*** Listing

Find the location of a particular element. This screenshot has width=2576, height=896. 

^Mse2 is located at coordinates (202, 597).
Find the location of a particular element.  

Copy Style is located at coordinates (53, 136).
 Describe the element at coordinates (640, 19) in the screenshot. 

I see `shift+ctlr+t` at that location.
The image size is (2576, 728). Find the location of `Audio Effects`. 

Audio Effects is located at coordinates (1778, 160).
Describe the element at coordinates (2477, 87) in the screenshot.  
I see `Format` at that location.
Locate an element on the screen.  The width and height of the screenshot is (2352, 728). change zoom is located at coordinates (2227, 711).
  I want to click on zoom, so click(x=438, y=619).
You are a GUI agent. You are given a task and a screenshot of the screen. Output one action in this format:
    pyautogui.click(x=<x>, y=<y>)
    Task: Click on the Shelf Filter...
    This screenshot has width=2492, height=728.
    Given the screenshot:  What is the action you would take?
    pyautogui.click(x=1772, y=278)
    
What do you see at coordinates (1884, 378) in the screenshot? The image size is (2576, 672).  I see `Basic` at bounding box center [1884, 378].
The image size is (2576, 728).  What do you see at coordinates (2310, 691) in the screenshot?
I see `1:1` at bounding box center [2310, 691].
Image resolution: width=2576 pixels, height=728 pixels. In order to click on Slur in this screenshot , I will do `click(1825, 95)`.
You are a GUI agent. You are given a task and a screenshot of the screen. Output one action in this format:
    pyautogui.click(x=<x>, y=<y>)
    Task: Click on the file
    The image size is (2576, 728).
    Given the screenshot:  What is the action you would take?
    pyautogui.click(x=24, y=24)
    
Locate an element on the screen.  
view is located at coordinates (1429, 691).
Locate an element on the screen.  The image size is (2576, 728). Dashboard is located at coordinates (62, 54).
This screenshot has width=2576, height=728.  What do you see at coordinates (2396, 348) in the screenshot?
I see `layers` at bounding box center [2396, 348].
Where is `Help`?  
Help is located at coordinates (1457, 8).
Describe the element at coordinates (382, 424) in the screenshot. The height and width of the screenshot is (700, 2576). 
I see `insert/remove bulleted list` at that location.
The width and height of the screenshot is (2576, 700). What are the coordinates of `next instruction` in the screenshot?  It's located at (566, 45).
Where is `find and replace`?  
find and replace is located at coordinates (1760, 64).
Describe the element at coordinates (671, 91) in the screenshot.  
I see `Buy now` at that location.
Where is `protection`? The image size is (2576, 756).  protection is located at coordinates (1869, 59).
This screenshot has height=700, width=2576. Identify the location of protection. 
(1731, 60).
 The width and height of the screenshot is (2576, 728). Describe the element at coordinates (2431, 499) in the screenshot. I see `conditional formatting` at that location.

******

■ What to do
Reproduce all of the data above word for word, with nothing changed, added, or left out.

■ Final result
Find the location of a particular element. This screenshot has width=2576, height=896. 

^Mse2 is located at coordinates (202, 597).
Find the location of a particular element.  

Copy Style is located at coordinates (53, 136).
 Describe the element at coordinates (640, 19) in the screenshot. 

I see `shift+ctlr+t` at that location.
The image size is (2576, 728). Find the location of `Audio Effects`. 

Audio Effects is located at coordinates (1778, 160).
Describe the element at coordinates (2477, 87) in the screenshot.  
I see `Format` at that location.
Locate an element on the screen.  The width and height of the screenshot is (2352, 728). change zoom is located at coordinates (2227, 711).
  I want to click on zoom, so click(x=438, y=619).
You are a GUI agent. You are given a task and a screenshot of the screen. Output one action in this format:
    pyautogui.click(x=<x>, y=<y>)
    Task: Click on the Shelf Filter...
    This screenshot has width=2492, height=728.
    Given the screenshot:  What is the action you would take?
    pyautogui.click(x=1772, y=278)
    
What do you see at coordinates (1884, 378) in the screenshot? The image size is (2576, 672).  I see `Basic` at bounding box center [1884, 378].
The image size is (2576, 728).  What do you see at coordinates (2310, 691) in the screenshot?
I see `1:1` at bounding box center [2310, 691].
Image resolution: width=2576 pixels, height=728 pixels. In order to click on Slur in this screenshot , I will do `click(1825, 95)`.
You are a GUI agent. You are given a task and a screenshot of the screen. Output one action in this format:
    pyautogui.click(x=<x>, y=<y>)
    Task: Click on the file
    The image size is (2576, 728).
    Given the screenshot:  What is the action you would take?
    pyautogui.click(x=24, y=24)
    
Locate an element on the screen.  
view is located at coordinates (1429, 691).
Locate an element on the screen.  The image size is (2576, 728). Dashboard is located at coordinates (62, 54).
This screenshot has width=2576, height=728.  What do you see at coordinates (2396, 348) in the screenshot?
I see `layers` at bounding box center [2396, 348].
Where is `Help`?  
Help is located at coordinates (1457, 8).
Describe the element at coordinates (382, 424) in the screenshot. The height and width of the screenshot is (700, 2576). 
I see `insert/remove bulleted list` at that location.
The width and height of the screenshot is (2576, 700). What are the coordinates of `next instruction` in the screenshot?  It's located at (566, 45).
Where is `find and replace`?  
find and replace is located at coordinates (1760, 64).
Describe the element at coordinates (671, 91) in the screenshot.  
I see `Buy now` at that location.
Where is `protection`? The image size is (2576, 756).  protection is located at coordinates (1869, 59).
This screenshot has height=700, width=2576. Identify the location of protection. 
(1731, 60).
 The width and height of the screenshot is (2576, 728). Describe the element at coordinates (2431, 499) in the screenshot. I see `conditional formatting` at that location.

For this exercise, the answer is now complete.